Okay, my friend always asks me how my boyfriend and I are doing and I always just reply with 'fine. After all, I like to keep my relationship with him between us, that and we're both too shy to start gushing about how we cuddle and stuff. Not to mention, our relationship involves mostly talking to each other. I like this relationship and it's my longest and best so far. Well, my friend exploded one me the other day about it and she asked what the sex was like and I was like what the heck?! She's younger than me by a few months and she already has weird problems of her own. Yet, she kept saying that I should've had sex with him by now, three months is enough. Uhm, nooo, I'm only sixteen and he's younger than me, so there's definitely no freaking way it's legal. Is there anyway I can get her to shut up about it without actually being rude? Because I think she might be trying to anatagonize me... You don't HAVE to have sex in a relationship, right? Especially at age sixteen?!
No, you don't have to do the wild thing at your age. It is your body and your life, so do what is right for you and don't let others try to control you. You are the only one who can live your life after all.
Now when you get into adulthood the guy will assume that you will have sex with him, especially since you are old enough to obtain birth control by yourself. It is still up to you whether you guys actually do it, but adult men will quickly leave when no sex is forthcoming because they can get it from other women. [ VoiceofReason's advice column | Ask VoiceofReason A Question ]
kayliegirl125 answered Thursday June 16 2011, 6:17 pm: No, you don't have to have sex. In fact, you shouldn't! At least until you're married.
I think you should tell her that having sex is not what you want right now, and that she should stop bringing it up. If you feel uncomfortable with it, then tell you feel that way. If your friend is like any of mine, she'll stop talking about it when you ask her to. [ kayliegirl125's advice column | Ask kayliegirl125 A Question ]
Xui answered Thursday June 16 2011, 2:41 pm: If it bothers you that your friend is being nosey, Then tell her, You don't have to be a bitch about it but simply telling her "I'm sorry, I didn't want to be rude but I feel that my relationship is my business and I don't like discussing it" It isn't too harsh and it is pretty straight forward.
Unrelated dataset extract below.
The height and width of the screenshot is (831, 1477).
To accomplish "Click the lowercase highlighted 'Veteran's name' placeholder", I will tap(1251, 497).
Continue your relationship the way it is, There is no rush to have sex and I give you the applause for waiting. You tell your friend to worry about herself. [ Xui's advice column | Ask Xui A Question ]
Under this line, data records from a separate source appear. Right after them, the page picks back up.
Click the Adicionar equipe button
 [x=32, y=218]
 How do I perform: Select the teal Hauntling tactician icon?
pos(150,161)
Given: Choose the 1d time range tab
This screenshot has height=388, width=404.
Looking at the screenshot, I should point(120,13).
Cinnamon721 answered Thursday June 16 2011, 1:49 pm: Just continue your relationship, the way it is. Everything sounds just fine in your relationship. Don't pay her no mind. She isn't you, she isn't in a relationship with you. And sex is not a necessity in a relationship. That's why its called, an "Extra Curricular Activity" it doesn't make a relationship.
Respect, honesty, care, etc are the main essentials. Simply tell her that its your relationship, and your going about it the way you want it to go. If she's more of a friend, she'll snap out of it and leave it alone.
16 is young, wait until you're much older and emotionally/physically ready for those 'older people' responsibilities. Once that occurs, you're 100% responsible for whatever may happen during, and beyond that point.